Identifying interactions
For a given FDR threshold in each data set, all significant marker pairs were placed in genomic order on an n × n matrix, where n is the number of markers for that data set. To be conservative, we eliminated all candidate interactions only one marker wide using an automated computer program and imposed the criterion that clusters made up of five or more adjacent, significant marker pairs were sufficient evidence for interaction (Methods, Supplemental material, and Supplemental Fig. S2). Examples of an excluded interaction peak with only one marker are shown in Figure 2, A and B, and an included peak in Figure 2, C and D. Marker pairs were assigned to interactions using a recursive, cluster-labeling algorithm starting at FDR <0.1% and progressing to increasingly liberal FDR thresholds.
For each identified interaction, the genes closest to the marker pair comprising the interaction peak (largest −log10P) were selected as the most probable candidates for genetic interaction.
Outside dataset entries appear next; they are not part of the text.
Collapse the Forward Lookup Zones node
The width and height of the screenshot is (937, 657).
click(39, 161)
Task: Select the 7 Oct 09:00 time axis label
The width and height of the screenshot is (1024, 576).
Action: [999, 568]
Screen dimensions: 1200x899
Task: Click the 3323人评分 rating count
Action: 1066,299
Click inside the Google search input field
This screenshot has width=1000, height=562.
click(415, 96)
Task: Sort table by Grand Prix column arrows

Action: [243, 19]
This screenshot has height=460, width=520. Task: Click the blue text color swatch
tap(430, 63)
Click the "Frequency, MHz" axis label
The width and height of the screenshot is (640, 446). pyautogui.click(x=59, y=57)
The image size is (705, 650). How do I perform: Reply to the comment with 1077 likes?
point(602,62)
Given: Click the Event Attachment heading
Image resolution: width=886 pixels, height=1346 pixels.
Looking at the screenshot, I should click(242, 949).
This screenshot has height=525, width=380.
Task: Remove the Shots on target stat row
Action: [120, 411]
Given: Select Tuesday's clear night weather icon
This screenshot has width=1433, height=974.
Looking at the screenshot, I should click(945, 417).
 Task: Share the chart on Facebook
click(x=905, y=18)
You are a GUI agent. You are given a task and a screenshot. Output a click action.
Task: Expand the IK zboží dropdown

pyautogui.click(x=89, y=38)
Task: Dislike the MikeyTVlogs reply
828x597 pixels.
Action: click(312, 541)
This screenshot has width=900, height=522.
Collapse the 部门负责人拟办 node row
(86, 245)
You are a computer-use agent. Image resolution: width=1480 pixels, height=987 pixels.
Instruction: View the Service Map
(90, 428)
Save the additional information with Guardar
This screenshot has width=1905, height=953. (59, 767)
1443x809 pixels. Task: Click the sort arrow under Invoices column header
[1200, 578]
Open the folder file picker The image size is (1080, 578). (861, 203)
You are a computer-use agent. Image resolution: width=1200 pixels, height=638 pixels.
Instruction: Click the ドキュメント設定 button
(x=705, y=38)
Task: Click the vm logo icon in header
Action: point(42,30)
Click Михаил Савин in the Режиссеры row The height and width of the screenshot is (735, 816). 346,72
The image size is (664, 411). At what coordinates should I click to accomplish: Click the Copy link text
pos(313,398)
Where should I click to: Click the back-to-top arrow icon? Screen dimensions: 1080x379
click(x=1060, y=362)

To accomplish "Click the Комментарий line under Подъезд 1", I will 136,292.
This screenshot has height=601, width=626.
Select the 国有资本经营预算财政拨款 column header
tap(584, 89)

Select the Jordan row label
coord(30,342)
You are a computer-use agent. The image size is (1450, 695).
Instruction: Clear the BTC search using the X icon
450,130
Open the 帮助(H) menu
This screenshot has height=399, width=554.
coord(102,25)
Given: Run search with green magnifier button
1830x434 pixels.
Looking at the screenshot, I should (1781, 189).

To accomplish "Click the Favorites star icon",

The number of gene–gene interactions in each panel is shown in Supplemental Figure S3. The rat data set produced the largest number of interactions, with 219,307 identified at FDR <40%.
Converting markers to human
To compare interactions in the individual RH data sets and eventually combine them, we placed the markers on a common genome. Because three of our panels covered the human genome, we chose this genome as the scaffold. Using the UCSC Genome Browser liftOver utility (http://genome.ucsc.edu/cgi-bin/hgLiftOver) together with imputation exploiting synteny conservations, 89.07% of mouse, 95.87% of rat, and 99.59% of dog markers were placed on the human genome.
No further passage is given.